Ortakh decided prudently to bypass the manor. It was not the primary objective tonight, and even a surprise attack here might raise an alarm as far as Dragonneck. There was some grumbling among the highlanders over missing a golden chance to cut the throats of bandits, but he kept them firmly in hand, even when they divided their forces in an orchard less than a half mile downstream.
The wizards now also had reason to grumble among themselves. All had heard gruesome tales about the savaging of magicians by highland clans, and being left at t
he mercy of so many grim highlanders at night, in a deserted orchard, caused them to huddle apprehensively together. Many found it difficult to prepare their minds for the ordeal before them.

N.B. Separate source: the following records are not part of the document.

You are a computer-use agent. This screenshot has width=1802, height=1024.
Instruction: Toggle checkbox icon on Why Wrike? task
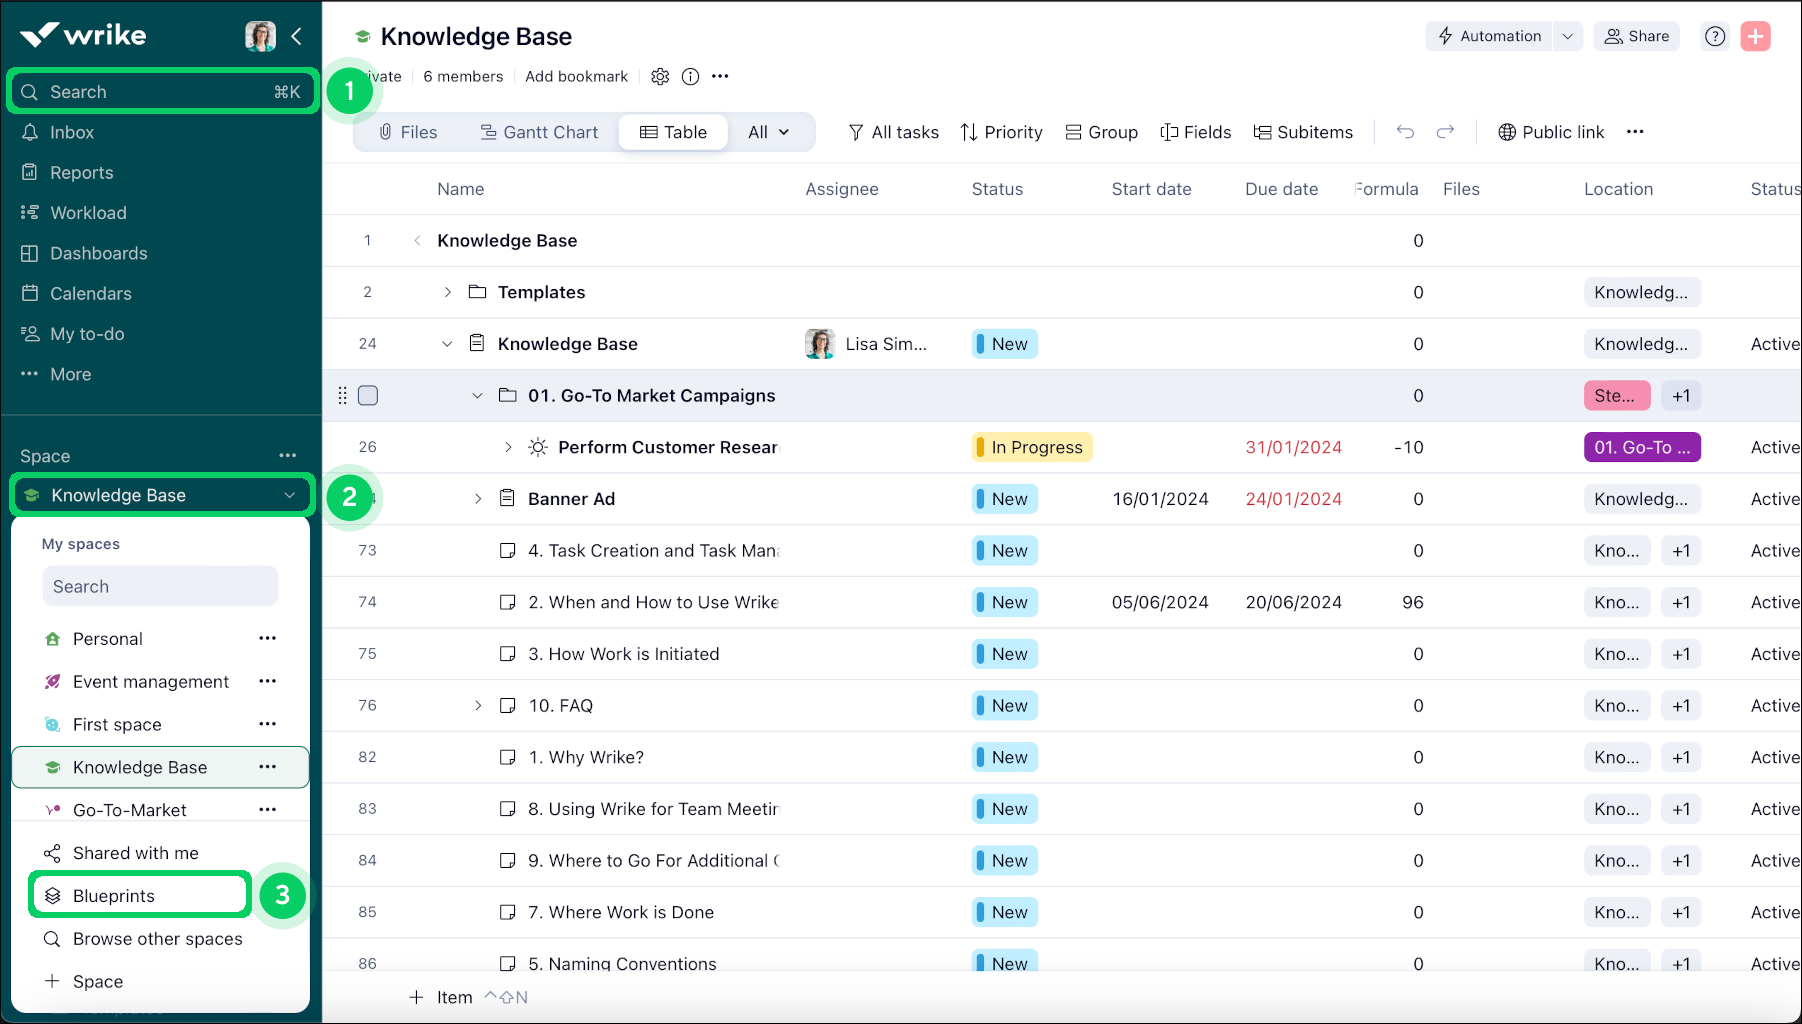[508, 758]
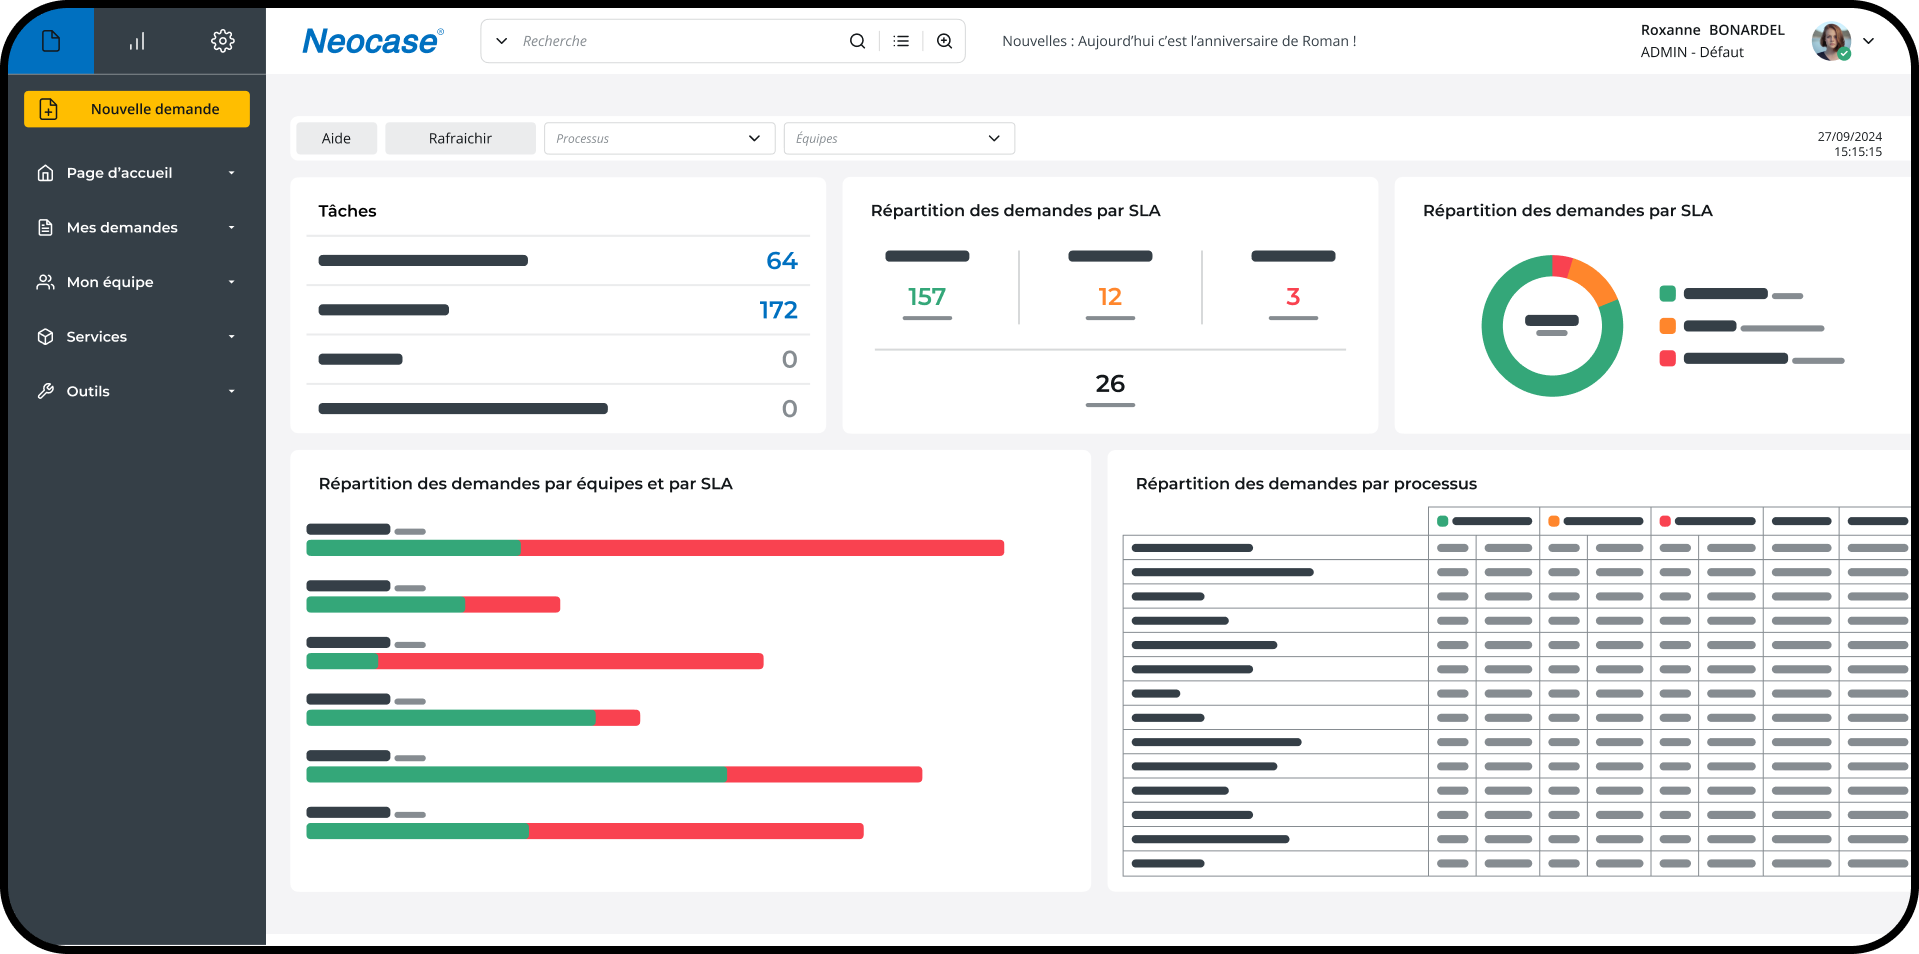Click the green legend swatch in donut chart

tap(1667, 294)
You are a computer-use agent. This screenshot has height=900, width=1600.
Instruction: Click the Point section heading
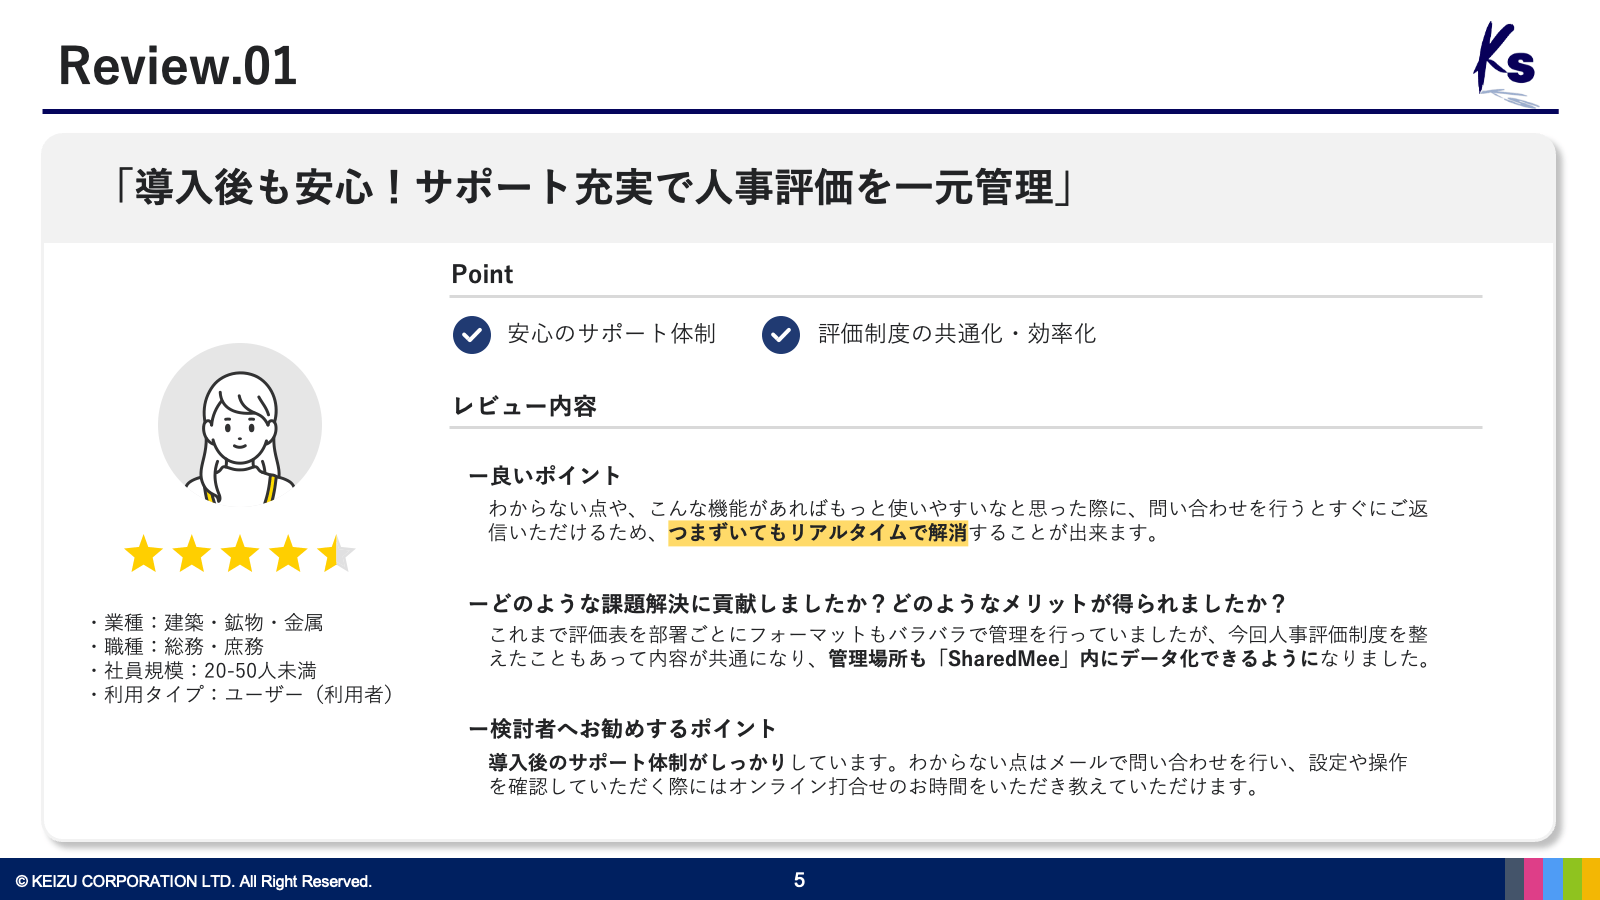[x=482, y=274]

The key was Mithmid. He had to be almost literally in two places at once. With a third of the wizards and three fourths of the highlanders, he headed straight for the cordon of towers guarding this side of the river, impossible to infiltrate in force, and placed too far from the gorge for kinetic magic to operate effectively on the barrage now spanning it. Nor could enough towers be destroyed before The Three themselves were overwhelmed by cruel numbers. Somehow these numbers had to be equalized....
A score of colossal towers loomed into the night sky, their size exaggerated by the weird angle of moonlight, every space between mounded with ramparts or fenced with logs or palings. The sentries here were many, and all awake, although the rising moon was directly in their eyes whenever they looked eastward, half blinding them to anything approaching from that direction. What they did see appalled them.
Mithmid assembled his wizards in a cornfield. Their own terror of what could happen to them should anything go wrong made a goodly number too nervous to concentrate properly at first. It took him several minutes of patient reassurances before he was at last able to tap their mind power, to focus it, remultiplied by the fragments of the Khavala, upon the minds of the sentries, to create there terrifying illusions, monsters of the imagination....
The first sentry to spot the nightmare dragon descending out of the moon was a chaw-eared old rogue, more accustomed to plundering Villages than standing watch. He had been bored and sleepy, but now his eyes boggled in fright, and he raised the alarm with a wild howl, as he dived for cover. He had never seen a dragon like this before.